The 2035 deadline to eradicate fossil fuels will strongly affect Nigeria’s economy, the Manufacturers Association of Nigeria has said.
President of MAN, Mansur Ahmed, said this at the association’s 15th annual general meeting and public lecture on Wednesday in Akwa Ibom.
Fossil fuels are hydrocarbon-containing materials formed naturally in the earth’s crust from the remains of dead plants and animals extracted and burned as fuel — coal, oil and natural gas.
Ahmed said the transition, which is a good development, had a deadline that was too short for Nigeria to develop strategies to boost production for export.
“One of the measures that will gradually be adopted globally is the complete stop of production of cars and engines that are powered by fossil fuels. In Europe, they have pegged the date by 2035. Other nations from other continents are following the same direction,” he said.
He added, “In not a distant time, this will lead to a price crash of fossil fuels that will be close to $3 to $5 per barrel. It will seriously affect Nigeria’s monolithic economy.”
Ahmed also said manufacturers remained the backbone of any economy, adding that it was discouraging for them to be faced with multiple taxations.

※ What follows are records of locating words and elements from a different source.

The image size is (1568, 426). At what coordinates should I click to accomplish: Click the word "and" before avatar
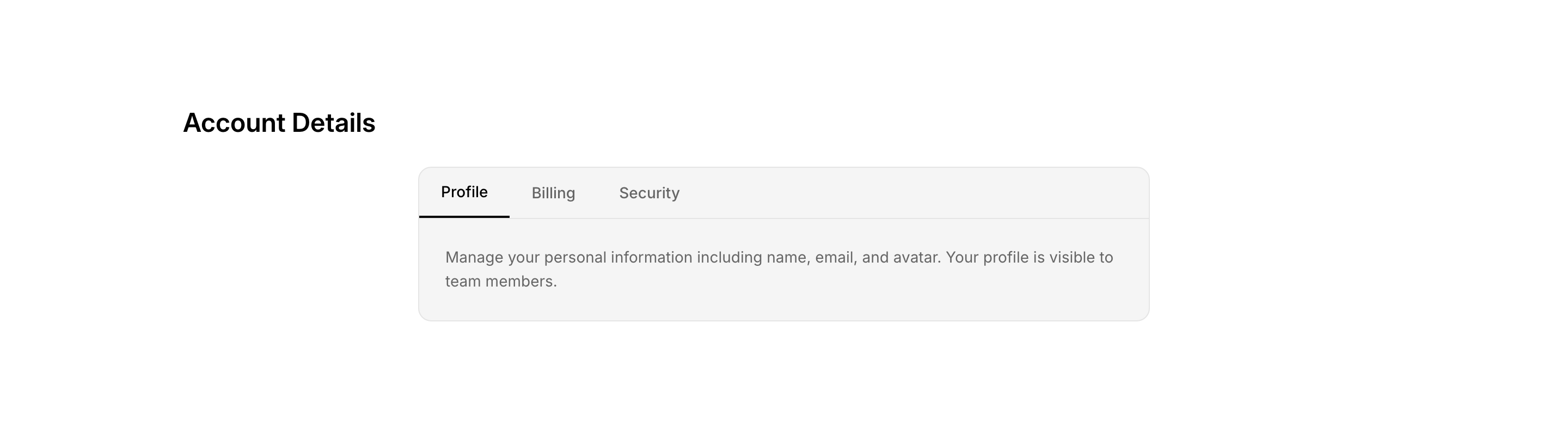[x=875, y=258]

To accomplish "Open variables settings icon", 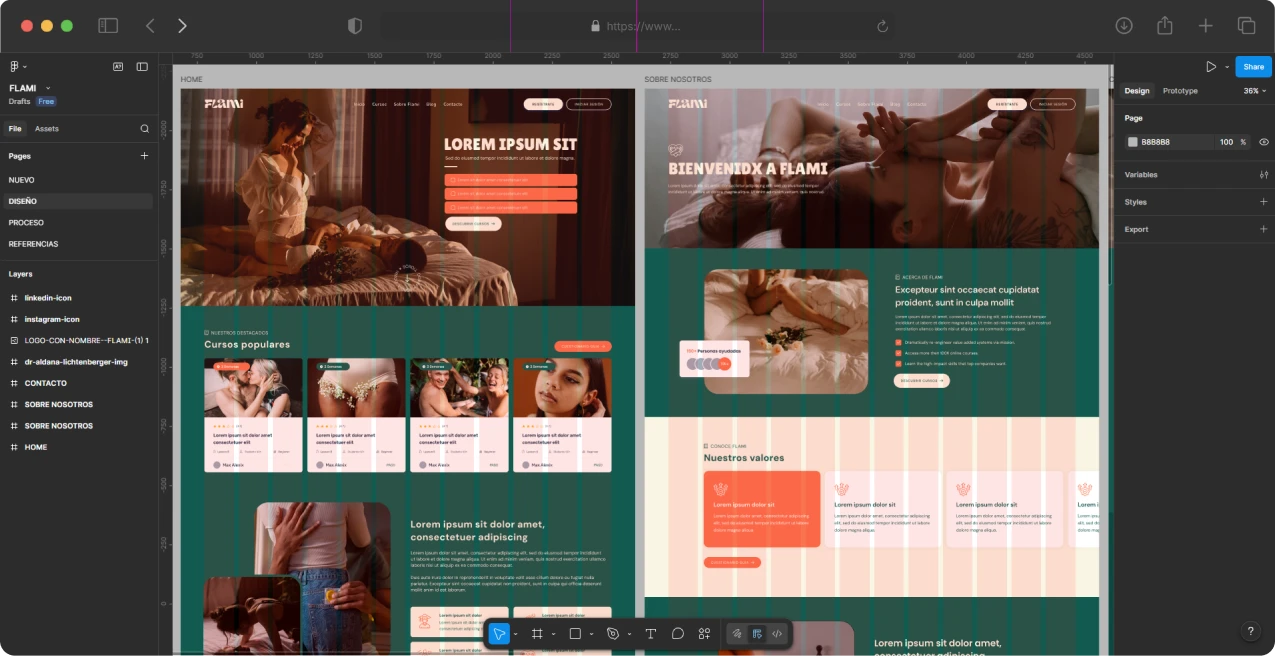I will (1263, 175).
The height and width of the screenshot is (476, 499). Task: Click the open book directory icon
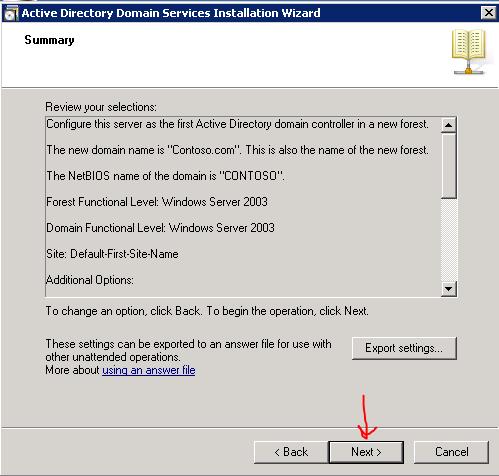[468, 52]
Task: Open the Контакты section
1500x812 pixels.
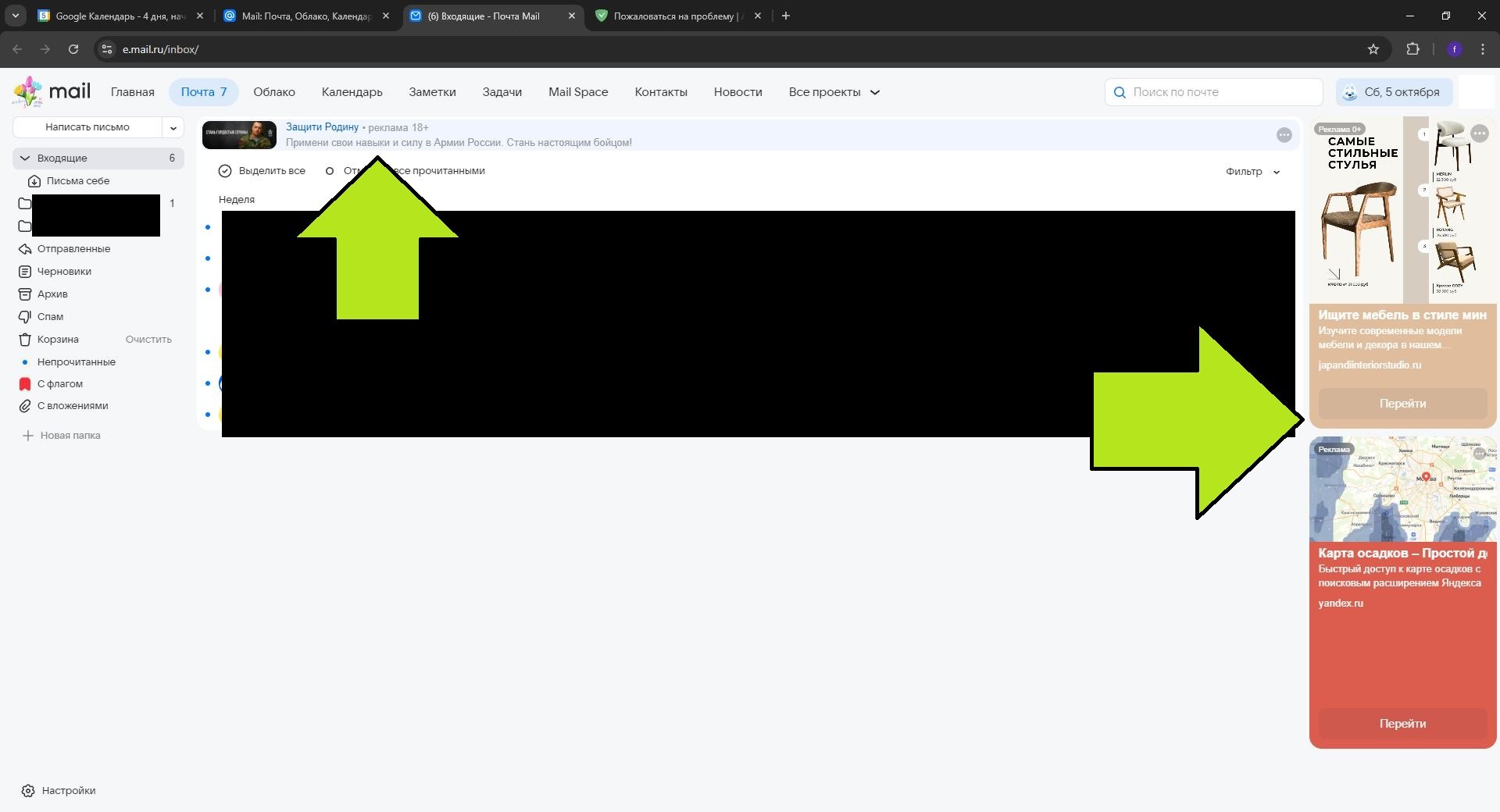Action: tap(660, 91)
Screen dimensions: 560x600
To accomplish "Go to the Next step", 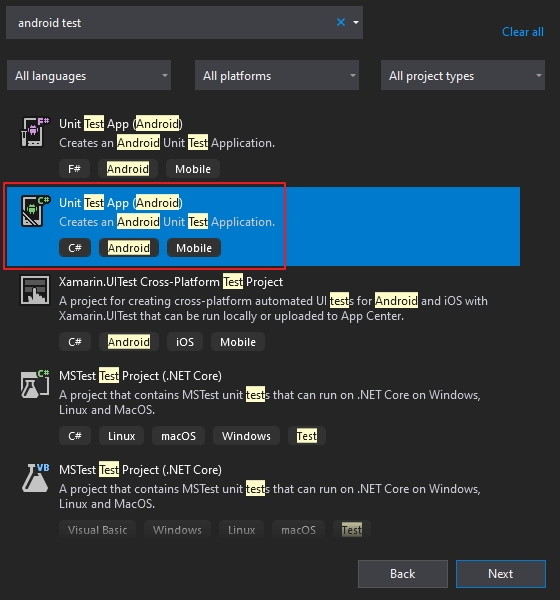I will 501,574.
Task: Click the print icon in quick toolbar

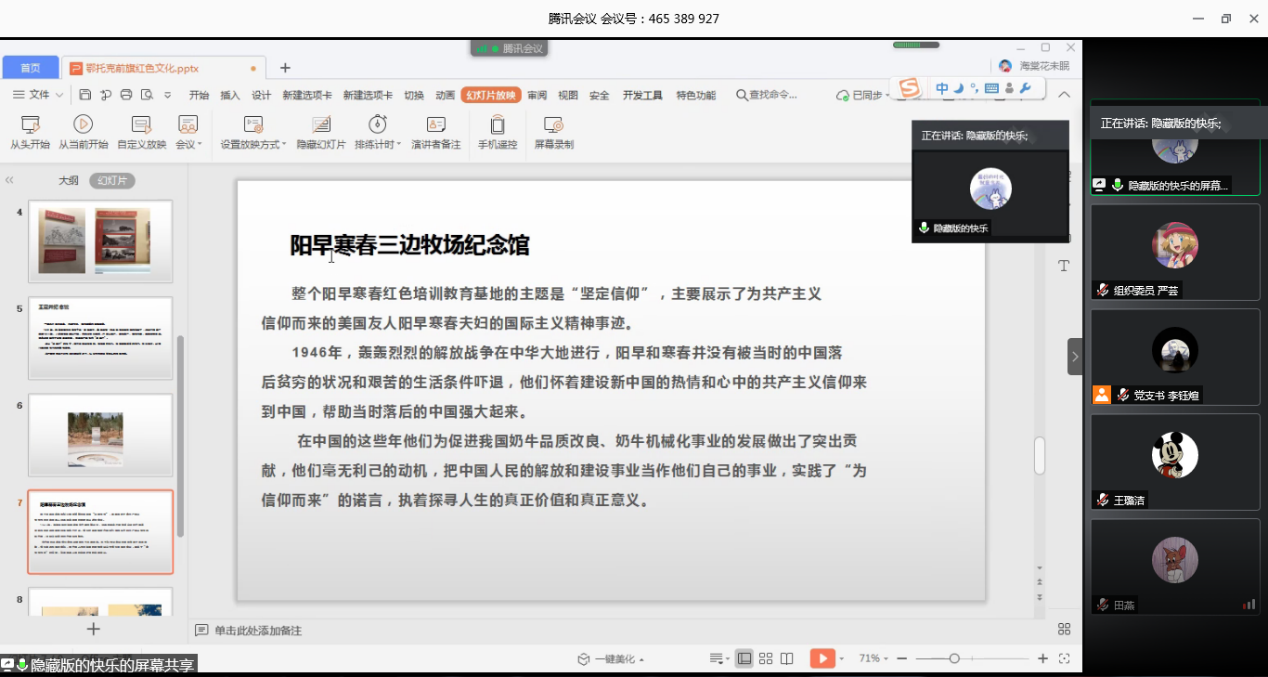Action: [126, 95]
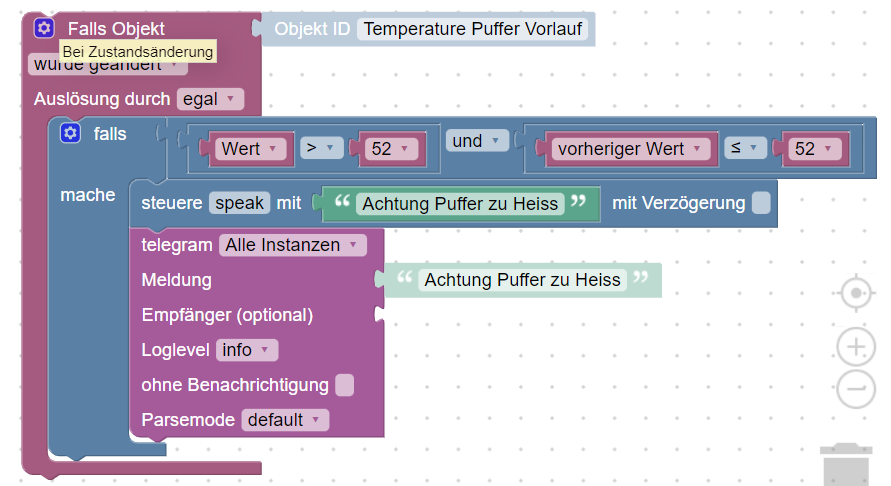Screen dimensions: 891x486
Task: Open gear settings on falls block
Action: (70, 133)
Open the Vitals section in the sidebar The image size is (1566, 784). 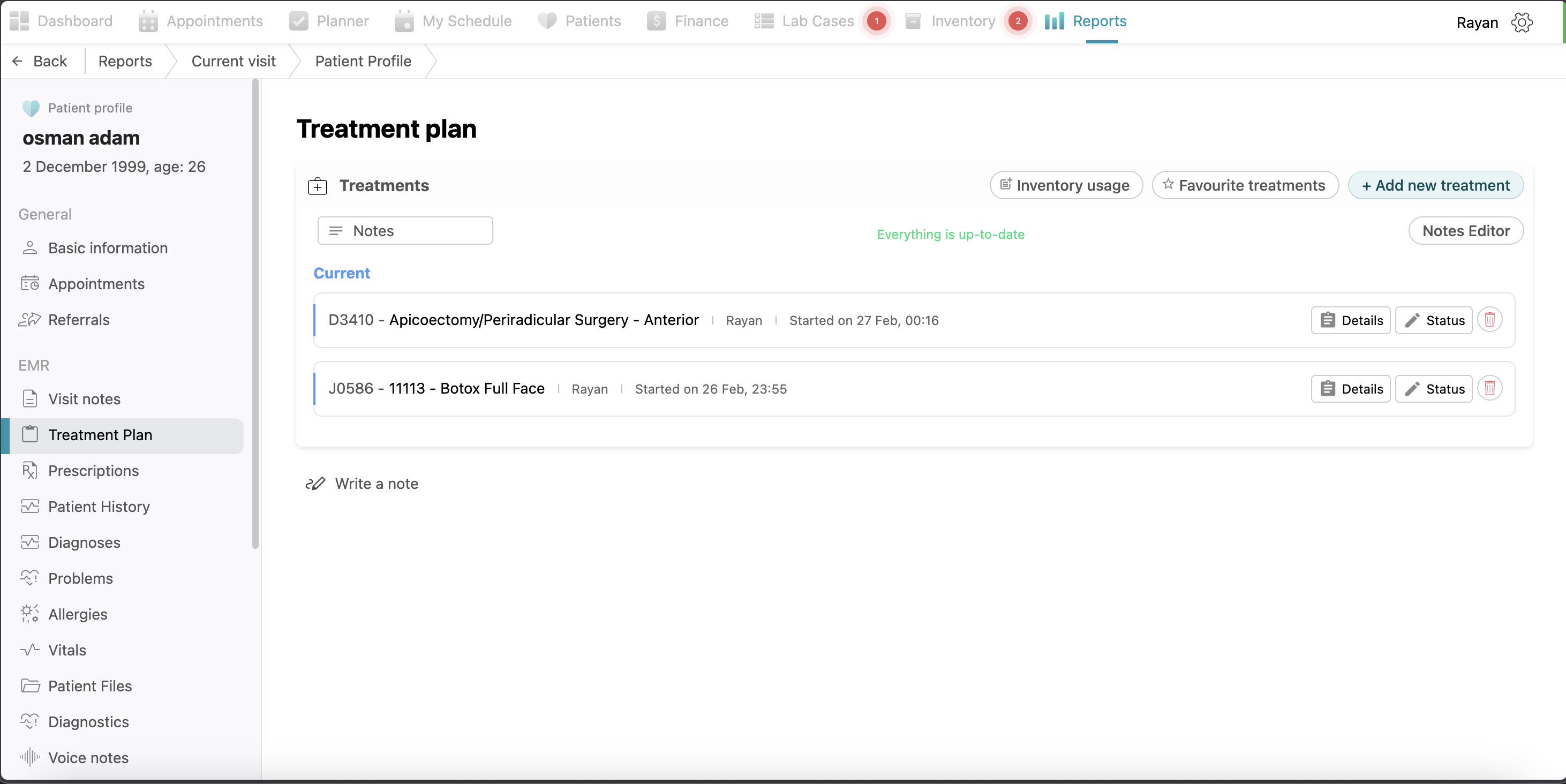pyautogui.click(x=67, y=650)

“The manufacturing sector has been acknowledged as the highest contributor to the job and human creation through development and technology transfer. It is necessary that the federal and state governments, together with their agencies, work in synergies, carrying along relevant stakeholders in fashioning appropriate strategies to improve and stabilise the economy,” he said.
“There should be a partnership between the federal and state governments for the total rehabilitation of roads to aid the movement of goods and services and therefore encourage industrial development.
“There should be harmonisation of taxes especially, local government and roads-related levies to aid ease of compliance by MAN members and end the possibility of exploitation and harassment by government officials.”
He also urged the Federal Government to prioritise the allocation of foreign exchange and consider slashing the cost of diesel to manufacturers.